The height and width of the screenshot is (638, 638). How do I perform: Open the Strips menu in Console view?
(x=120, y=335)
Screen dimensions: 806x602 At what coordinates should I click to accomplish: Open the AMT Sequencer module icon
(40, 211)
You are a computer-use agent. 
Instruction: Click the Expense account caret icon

------------------------------------------------------------------------

**Task item:**
Make an exact copy of the records.

**Result of this exercise:**
The height and width of the screenshot is (638, 638). How do I perform: Open the Strips menu in Console view?
(x=120, y=335)
Screen dimensions: 806x602 At what coordinates should I click to accomplish: Open the AMT Sequencer module icon
(40, 211)
You are a computer-use agent. 
Instruction: Click the Expense account caret icon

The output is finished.